Der Historiker Philipp Felsch hat dieser Revolte, die weniger ein Aufstand der produktiven Schreiber als vielmehr eine der besessenen Leser war, mit seinem bei C.H. Beck erschienen Buch Der lange Sommer der Theorie nun eine ebenso geistreiche wie unterhaltsame Retrospektive gewidmet. Der Band wurde dann auch gleich für den Buchpreis der Leipziger Buchmesse in der Rubrik Sachbuch nominiert, der am 12. März dieses Jahres vergeben wurde (gewonnen hat schließlich jedoch ein anderer). Gleich auf den ersten Seiten nimmt Felsch die besondere Aura vorweg, die seinen Untersuchungsgegenstand in den turbulenten 60er und 70er Jahren umgeben hatte: „Theorie war mehr als eine Folge bloßer Kopfgedanken; sie war ein Wahrheitsanspruch, ein Glaubensartikel und ein Lifestyle-Artikel.“ Das Genre der Theorie, so Felsch, sei damals angetreten, gegen die universitäre Philosophie und ihre totalen Wahrheitsansprüche aufzubegehren, wollte diesen ein subversives Wissen entgegenstellen und habe dabei vor allem an disziplinären Demarkationen gerüttelt. Statt einer nach dem traditionellem Reinheitsgebot des kategorialen Denkens gebrauten Wahrheit waren nun hochprozentige Mixturen gefragt.

 

Und genau so wurden die neuen billigen Taschenbücher schließlich auch gelesen: wild durcheinander, miteinander und gegeneinander. Sie wurden in den Jackentaschen vom Hörsaal in die verrauchten Kneipen getragen und zirkulierten bei den neu verabredeten Diskussions- und Lektürekreisen. Die schnell abgegriffenen Bändchen konstituierten dabei die um sie herum gebildeten ‚Denkkollektive’ ihrer Leser und formierten deren spezifischen ‚Denkstil’ – um zwei Begriffe des polnischen Wissenschaftstheoretikers Ludwik Fleck zu verwenden. Es gehört vor allem zur Leistung von Felschs Studie zu zeigen, dass Theorie als Genre in diesem Prozess nicht als reines Ideengebäude in den Köpfen ihrer Rezipienten entstand, sondern vielmehr vermittels einer konkreten und materiell geerdeten Kultur funktionierte. Günstige und schmale Paperbacks ersetzten die unerschwinglichen Gesamt- und Prachtausgaben und spülten das Wissen damit von der Bibliothek auf die Straße. Xerox-Kopien bereiteten indes eine neue Geisteshaltung zum Copyright vor, die in unserer digitalen Gegenwart mehr denn je zur Diskussion auffordert und von ihrem revolutionären Gehalt bis heute nichts eingebüßt hat. Daneben unterstrichen die knalligen Regenbogenfarben der edition suhrkamp-Bände den Pop-Art-Charakter, den die Theorie mittlerweile versprühte und sie schließlich in die Arme der Konzeptkunst trieb.

(Datensatzeinträge)

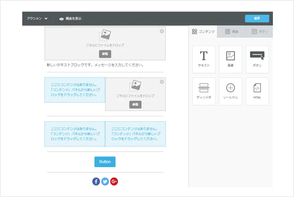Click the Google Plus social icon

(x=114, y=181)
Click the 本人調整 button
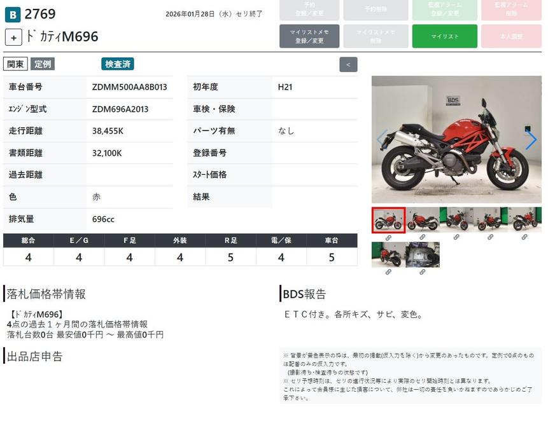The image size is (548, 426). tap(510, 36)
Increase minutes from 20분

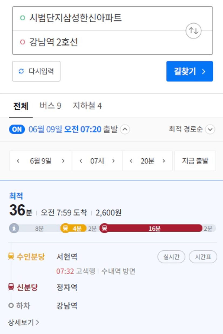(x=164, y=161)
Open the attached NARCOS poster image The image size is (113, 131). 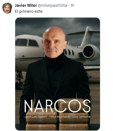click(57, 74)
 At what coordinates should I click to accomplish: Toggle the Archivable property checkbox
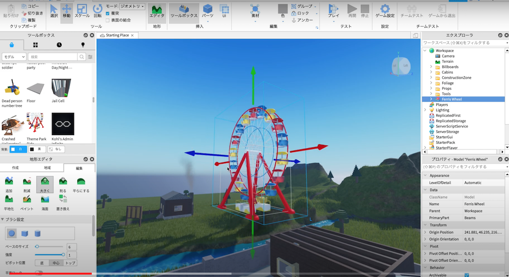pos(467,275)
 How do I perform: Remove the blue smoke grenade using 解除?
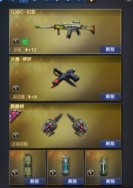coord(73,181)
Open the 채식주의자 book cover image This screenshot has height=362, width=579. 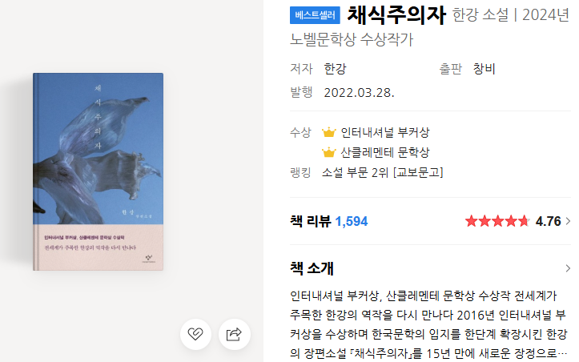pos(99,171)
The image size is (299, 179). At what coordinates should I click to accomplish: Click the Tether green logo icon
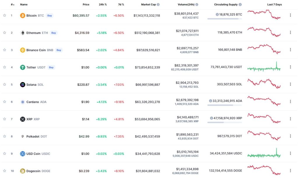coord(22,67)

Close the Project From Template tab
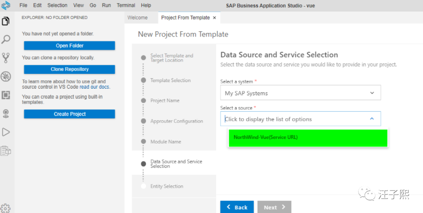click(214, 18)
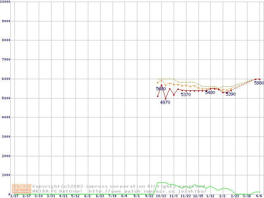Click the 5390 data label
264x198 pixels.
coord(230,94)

Zielsetzung A
Übertragen Sie den folgenden Satz aus dem angezeigten Text ins Englische: „Und genau so wurden die neuen billigen Taschenbücher schließlich auch gelesen: wild durcheinander, miteinander und gegeneinander.“
Zielsetzung B
Für welchen Preis wurde Felschs Buch laut dem angezeigten Text nominiert?

Lösung A
And that is exactly how the new cheap paperbacks were ultimately read, too: wildly jumbled together, with one another and against one another.

Lösung B
Für den Buchpreis der Leipziger Buchmesse in der Rubrik Sachbuch.